Training Ab Initio Gene Predictors

The funannotate2 train command trains ab initio gene prediction algorithms to improve gene prediction accuracy. This step is optional but recommended for best results, especially for non-model organisms.

Basic Usage

funannotate2 train -f genome.fasta -s "Aspergillus fumigatus" -o train_results

Required Arguments

  • -f, --fasta: Input genome FASTA file

  • -s, --species: Species name (e.g., “Aspergillus fumigatus”)

  • -o, --out: Output folder name

Optional Arguments

  • -t, --training-set: Training set to use in GFF3 format

  • --strain: Strain/isolate name

  • --cpus: Number of CPUs to use (default: 2)

  • --optimize-augustus: Run Augustus mediated optimized training (not recommended) (default: False)

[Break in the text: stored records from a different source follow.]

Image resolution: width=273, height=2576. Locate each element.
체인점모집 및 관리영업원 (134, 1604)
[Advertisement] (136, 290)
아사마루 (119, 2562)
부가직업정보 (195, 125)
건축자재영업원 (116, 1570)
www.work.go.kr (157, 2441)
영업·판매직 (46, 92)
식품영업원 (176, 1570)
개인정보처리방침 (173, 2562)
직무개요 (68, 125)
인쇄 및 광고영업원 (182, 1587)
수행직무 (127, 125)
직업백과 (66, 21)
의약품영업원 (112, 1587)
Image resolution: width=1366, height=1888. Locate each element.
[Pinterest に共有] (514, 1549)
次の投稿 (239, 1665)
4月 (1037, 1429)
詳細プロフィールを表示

  • --header-len: Max length for fasta headers (default: 100)

Training Process

The train command performs the following steps:

  1. Prepare the genome:

    • The genome is loaded and quality checks are performed

    • Headers are checked to ensure they are not too long

    • Contigs are checked for non-IUPAC characters

  2. Generate a training set (if not provided):

    • BUSCOlite is used to identify conserved single-copy orthologs in the genome

    • The identified orthologs are used to create a training set of gene models

    • The training set is filtered to remove problematic gene models

  3. Split the training set:

    • The training set is split into test and train sets

    • The test set is used to evaluate the performance of the trained models

  4. Train Augustus:

    • Augustus is trained using the training set

    • The training process generates species-specific parameters for Augustus

    • The trained parameters are evaluated using the test set

  5. Train SNAP:

    • SNAP is trained using the training set

    • The training process generates species-specific parameters for SNAP

    • The trained parameters are evaluated using the test set

  6. Train GlimmerHMM:

    • GlimmerHMM is trained using the training set

    • The training process generates species-specific parameters for GlimmerHMM

    • The trained parameters are evaluated using the test set

  7. Save the trained parameters:

    • The trained parameters for all tools are saved in a JSON file

    • The JSON file can be used with the predict command

    • The trained parameters are also saved in the funannotate2 database for future use

Output Files

The train command generates the following output files in the specified output directory:

  • params.json: JSON file containing the trained parameters for all tools

  • training-models.train.gff3: The training set used for training

  • training-models.test.gff3: The test set used for evaluation

The train_misc directory contains intermediate files and detailed results from the training process:

  • augustus/: Directory containing Augustus training files

  • snap/: Directory containing SNAP training files

  • glimmerhmm/: Directory containing GlimmerHMM training files

  • busco/: Directory containing BUSCOlite results (if used to generate the training set)

Using Trained Parameters

The trained parameters can be used with the predict command in two ways:

  1. Using the params.json file:

    funannotate2 predict -f genome.fasta -o predict_results -p train_results/params.json -s "Aspergillus fumigatus"
    
  2. Using the species name (if the parameters have been saved in the funannotate2 database):

    funannotate2 predict -f genome.fasta -o predict_results -p aspergillus_fumigatus -s "Aspergillus fumigatus"
    

To save the trained parameters in the funannotate2 database, use the species command:

funannotate2 species -l train_results/params.json

This will make the trained parameters available for future use with the species name as the identifier.